課題内容>
ピラゾロピリジン化合物事件の文章のうち、「審査段階で提出された参考資料」を含む箇所から「細な説明に記載されていない。」までを、「当業者」を「その分野の専門家」に入れ替えて書き直してください。

読解テキスト>

IP Case
特許法・実用新案法 関連判決
平成17年(行ケ)第10312号

ピラゾロピリジン化合物事件

実施可能要件、医薬の用途発明
管轄:
判決日:
平成17年8月30日
事件番号:
平成17年(行ケ)第10312号
キーワード:
実施可能要件、医薬の用途発明
1.本件は、ある化合物の新規用途に関する発明であるが、本願明細書には、その化合物の用途(治療剤)については記載されていたが、疾病の治療剤に利用できることを裏付ける薬理データまたはそれと同視すべき程度の記載は何ら存在していないため、特許法36条4項に違反すると判断された。

2.本願発明の要旨


【請求項1】1-[3-(2-フェニルピラゾロ[1,5-a]ピリジン-3-イル)アクリロイル]-2-(カルボキシメチル)ピペリジン又はその塩類を有効成分として含有する透析時低血圧症及び/又は透析後低血圧症の予防及び/又は治療剤。

3.審決の要点


審査段階で提出された参考資料をみても,それらによって本願発明の化合物を透析時低血圧症等の予防,治療に使用することの技術的意義を当業者が理解するに十分な技術常識が本願出願当時に存在していたとすることはできない。
以上のとおりであるから,本願明細書には,当業者が本願発明を実施することができる程度に明確かつ十分に発明の詳細な説明に記載されていない。
したがって,本願は,特許法36条4項に規定する要件を満たしていない。

データ部>
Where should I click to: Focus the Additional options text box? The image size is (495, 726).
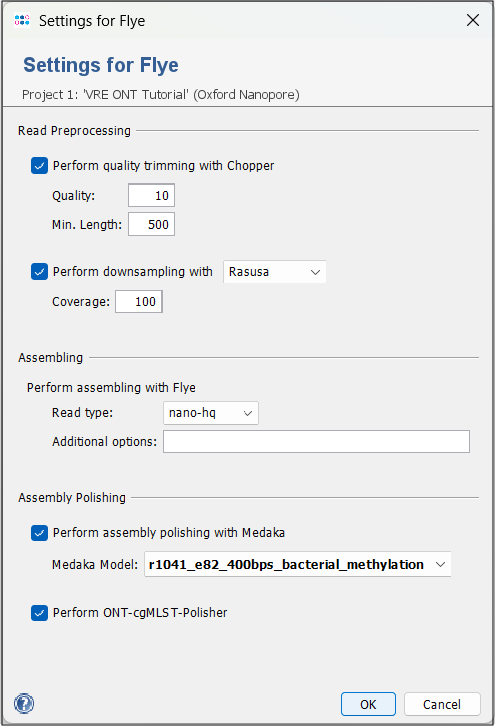316,442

本課題の出力>
審査段階で提出された参考資料をみても,それらによって本願発明の化合物を透析時低血圧症等の予防,治療に使用することの技術的意義をその分野の専門家が理解するに十分な技術常識が本願出願当時に存在していたとすることはできない。
以上のとおりであるから,本願明細書には,その分野の専門家が本願発明を実施することができる程度に明確かつ十分に発明の詳細な説明に記載されていない。